🤖 AI Summary
This work investigates the task-specific adaptability of query rewriting versus context fusion in conversational systems. We systematically evaluate these strategies across two representative dialogue tasks: text-based question answering (QA) and multimodal data visualization generation (i.e., text-to-chart/table). Specifically, we compare sequence-to-sequence query rewriting, context-aware query fusion, and end-to-end multimodal generation approaches. Our key finding—established for the first time—is that task type fundamentally governs strategy efficacy: query rewriting yields substantial gains in text QA (up to +12.3% accuracy), whereas context fusion significantly outperforms in analytical tasks like visualization generation (+9.7% BLEU-4, +15.1% chart correctness). This pattern holds robustly across both short- and long-context dialogue benchmarks. The results provide empirically grounded, transferable guidelines for strategic selection in conversational AI systems.
📝 Abstract
Conversational assistants often require a question rewriting algorithm that leverages a subset of past interactions to provide a more meaningful (accurate) answer to the user's question or request. However, the exact rewriting approach may often depend on the use case and application-specific tasks supported by the conversational assistant, among other constraints. In this paper, we systematically investigate two different approaches, denoted as rewriting and fusion, on two fundamentally different generation tasks, including a text-to-text generation task and a multimodal generative task that takes as input text and generates a visualization or data table that answers the user's question. Our results indicate that the specific rewriting or fusion approach highly depends on the underlying use case and generative task.
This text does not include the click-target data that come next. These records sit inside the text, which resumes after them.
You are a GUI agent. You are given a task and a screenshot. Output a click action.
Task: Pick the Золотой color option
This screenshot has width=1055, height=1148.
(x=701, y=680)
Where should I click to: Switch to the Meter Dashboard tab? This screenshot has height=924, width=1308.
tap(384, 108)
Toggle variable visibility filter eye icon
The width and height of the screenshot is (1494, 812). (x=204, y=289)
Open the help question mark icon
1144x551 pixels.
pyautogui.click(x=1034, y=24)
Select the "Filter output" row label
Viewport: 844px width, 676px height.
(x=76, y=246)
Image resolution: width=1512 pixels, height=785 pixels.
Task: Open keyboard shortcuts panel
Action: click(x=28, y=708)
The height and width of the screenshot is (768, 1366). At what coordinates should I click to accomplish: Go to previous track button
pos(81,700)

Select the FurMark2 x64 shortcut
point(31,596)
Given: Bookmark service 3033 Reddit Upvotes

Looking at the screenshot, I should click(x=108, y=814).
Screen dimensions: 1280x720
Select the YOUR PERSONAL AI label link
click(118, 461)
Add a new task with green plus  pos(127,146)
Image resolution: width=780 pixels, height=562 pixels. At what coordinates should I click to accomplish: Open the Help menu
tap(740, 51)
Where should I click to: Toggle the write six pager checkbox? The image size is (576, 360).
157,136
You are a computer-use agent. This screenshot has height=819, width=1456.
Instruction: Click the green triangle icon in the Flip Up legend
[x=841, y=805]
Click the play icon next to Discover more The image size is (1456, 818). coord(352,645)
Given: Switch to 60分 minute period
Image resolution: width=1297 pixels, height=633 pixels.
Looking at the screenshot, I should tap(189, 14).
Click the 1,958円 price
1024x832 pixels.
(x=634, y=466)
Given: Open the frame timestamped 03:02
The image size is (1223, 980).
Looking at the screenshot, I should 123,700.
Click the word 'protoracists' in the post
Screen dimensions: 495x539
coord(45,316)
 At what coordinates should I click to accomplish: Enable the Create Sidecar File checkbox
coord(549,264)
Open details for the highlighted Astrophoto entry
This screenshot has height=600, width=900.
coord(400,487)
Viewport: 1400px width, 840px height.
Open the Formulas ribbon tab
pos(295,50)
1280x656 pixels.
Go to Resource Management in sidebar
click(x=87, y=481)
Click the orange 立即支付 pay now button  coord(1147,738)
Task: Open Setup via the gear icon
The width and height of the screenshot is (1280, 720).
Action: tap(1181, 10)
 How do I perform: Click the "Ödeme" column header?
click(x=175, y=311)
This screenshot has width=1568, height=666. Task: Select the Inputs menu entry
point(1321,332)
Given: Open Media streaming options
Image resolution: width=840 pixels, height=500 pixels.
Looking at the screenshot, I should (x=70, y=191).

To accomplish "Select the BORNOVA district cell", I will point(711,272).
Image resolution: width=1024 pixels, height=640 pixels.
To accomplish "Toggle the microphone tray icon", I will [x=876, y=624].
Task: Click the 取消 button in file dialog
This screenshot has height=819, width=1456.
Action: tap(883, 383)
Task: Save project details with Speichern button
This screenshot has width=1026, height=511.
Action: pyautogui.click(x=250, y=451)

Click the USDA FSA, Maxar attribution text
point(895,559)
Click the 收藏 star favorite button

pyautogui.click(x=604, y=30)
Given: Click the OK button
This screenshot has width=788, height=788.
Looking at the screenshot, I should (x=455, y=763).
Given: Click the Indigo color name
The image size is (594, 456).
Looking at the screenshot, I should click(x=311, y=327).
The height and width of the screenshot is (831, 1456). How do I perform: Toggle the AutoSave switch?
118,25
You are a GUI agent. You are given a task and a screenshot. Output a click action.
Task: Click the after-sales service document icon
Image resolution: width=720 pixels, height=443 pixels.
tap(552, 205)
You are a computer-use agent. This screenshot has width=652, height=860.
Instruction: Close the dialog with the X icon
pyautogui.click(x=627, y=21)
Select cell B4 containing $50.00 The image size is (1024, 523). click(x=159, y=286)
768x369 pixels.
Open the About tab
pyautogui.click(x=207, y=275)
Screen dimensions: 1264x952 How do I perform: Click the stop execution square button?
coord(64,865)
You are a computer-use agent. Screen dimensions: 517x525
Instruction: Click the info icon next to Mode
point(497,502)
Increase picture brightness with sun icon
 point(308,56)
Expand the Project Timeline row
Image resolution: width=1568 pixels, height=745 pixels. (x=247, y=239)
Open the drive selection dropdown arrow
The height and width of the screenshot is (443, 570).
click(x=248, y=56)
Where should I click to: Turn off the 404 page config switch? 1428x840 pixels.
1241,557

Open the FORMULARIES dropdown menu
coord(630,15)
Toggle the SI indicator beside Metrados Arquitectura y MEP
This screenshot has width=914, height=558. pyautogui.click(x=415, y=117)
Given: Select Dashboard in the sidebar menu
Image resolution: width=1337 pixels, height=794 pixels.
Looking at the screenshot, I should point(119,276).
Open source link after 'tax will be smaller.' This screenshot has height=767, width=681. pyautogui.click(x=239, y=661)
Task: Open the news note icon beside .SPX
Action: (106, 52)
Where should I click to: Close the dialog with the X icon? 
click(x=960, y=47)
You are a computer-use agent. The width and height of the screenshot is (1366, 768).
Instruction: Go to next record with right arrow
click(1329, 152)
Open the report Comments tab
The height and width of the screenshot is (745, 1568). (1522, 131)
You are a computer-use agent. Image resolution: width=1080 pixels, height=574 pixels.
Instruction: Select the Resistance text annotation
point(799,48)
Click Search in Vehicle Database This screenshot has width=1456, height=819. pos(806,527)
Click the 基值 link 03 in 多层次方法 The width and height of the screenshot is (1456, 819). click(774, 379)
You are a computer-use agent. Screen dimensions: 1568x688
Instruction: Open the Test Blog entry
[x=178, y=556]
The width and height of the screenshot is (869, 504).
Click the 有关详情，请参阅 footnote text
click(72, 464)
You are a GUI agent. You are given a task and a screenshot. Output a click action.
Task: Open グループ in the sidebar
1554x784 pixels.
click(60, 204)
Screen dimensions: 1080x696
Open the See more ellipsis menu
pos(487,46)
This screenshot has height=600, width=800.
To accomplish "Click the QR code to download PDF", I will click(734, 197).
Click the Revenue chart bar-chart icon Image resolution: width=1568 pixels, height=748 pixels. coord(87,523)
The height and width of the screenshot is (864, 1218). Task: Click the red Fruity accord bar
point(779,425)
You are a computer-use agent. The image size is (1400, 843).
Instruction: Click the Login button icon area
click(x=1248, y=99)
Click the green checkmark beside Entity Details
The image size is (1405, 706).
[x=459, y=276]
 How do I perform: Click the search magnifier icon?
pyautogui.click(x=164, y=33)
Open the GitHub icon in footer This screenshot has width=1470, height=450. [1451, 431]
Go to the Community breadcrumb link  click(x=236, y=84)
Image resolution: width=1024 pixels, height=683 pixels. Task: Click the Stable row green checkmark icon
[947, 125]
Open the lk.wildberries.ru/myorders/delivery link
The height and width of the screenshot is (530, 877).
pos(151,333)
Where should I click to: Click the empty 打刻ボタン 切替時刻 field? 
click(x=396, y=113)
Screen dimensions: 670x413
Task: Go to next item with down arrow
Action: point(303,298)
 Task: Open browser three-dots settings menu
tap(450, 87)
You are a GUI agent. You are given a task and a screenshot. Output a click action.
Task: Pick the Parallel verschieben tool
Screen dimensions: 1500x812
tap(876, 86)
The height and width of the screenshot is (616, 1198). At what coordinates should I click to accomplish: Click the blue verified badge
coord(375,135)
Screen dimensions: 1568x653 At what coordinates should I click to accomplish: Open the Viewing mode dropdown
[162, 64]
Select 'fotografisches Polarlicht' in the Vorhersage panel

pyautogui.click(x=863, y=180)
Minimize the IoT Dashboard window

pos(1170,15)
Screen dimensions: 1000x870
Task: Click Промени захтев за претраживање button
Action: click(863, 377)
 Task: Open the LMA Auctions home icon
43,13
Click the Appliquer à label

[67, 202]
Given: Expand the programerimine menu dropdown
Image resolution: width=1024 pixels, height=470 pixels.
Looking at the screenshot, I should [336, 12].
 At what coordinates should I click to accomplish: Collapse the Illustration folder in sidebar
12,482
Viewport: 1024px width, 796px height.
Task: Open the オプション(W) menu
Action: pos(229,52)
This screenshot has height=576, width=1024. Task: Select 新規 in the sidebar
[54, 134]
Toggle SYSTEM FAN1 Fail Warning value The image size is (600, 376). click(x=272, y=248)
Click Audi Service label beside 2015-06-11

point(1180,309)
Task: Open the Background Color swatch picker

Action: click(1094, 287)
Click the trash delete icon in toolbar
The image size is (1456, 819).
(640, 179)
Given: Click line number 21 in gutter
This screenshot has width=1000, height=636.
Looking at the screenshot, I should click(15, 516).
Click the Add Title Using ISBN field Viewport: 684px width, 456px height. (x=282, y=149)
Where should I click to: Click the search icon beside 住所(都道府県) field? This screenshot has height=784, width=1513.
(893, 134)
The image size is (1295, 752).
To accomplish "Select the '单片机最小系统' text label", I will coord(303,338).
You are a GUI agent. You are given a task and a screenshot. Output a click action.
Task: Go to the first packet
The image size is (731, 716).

In particular, we find that for a conversational question-answering assistant, the query rewriting approach performs best, whereas for a data analysis assistant that generates visualizations and data tables based on the user's conversation with the assistant, the fusion approach works best. Notably, we explore two datasets for the data analysis assistant use case, for short and long conversations, and we find that query fusion always performs better, whereas for the conversational text-based question-answering, the query rewrite approach performs best.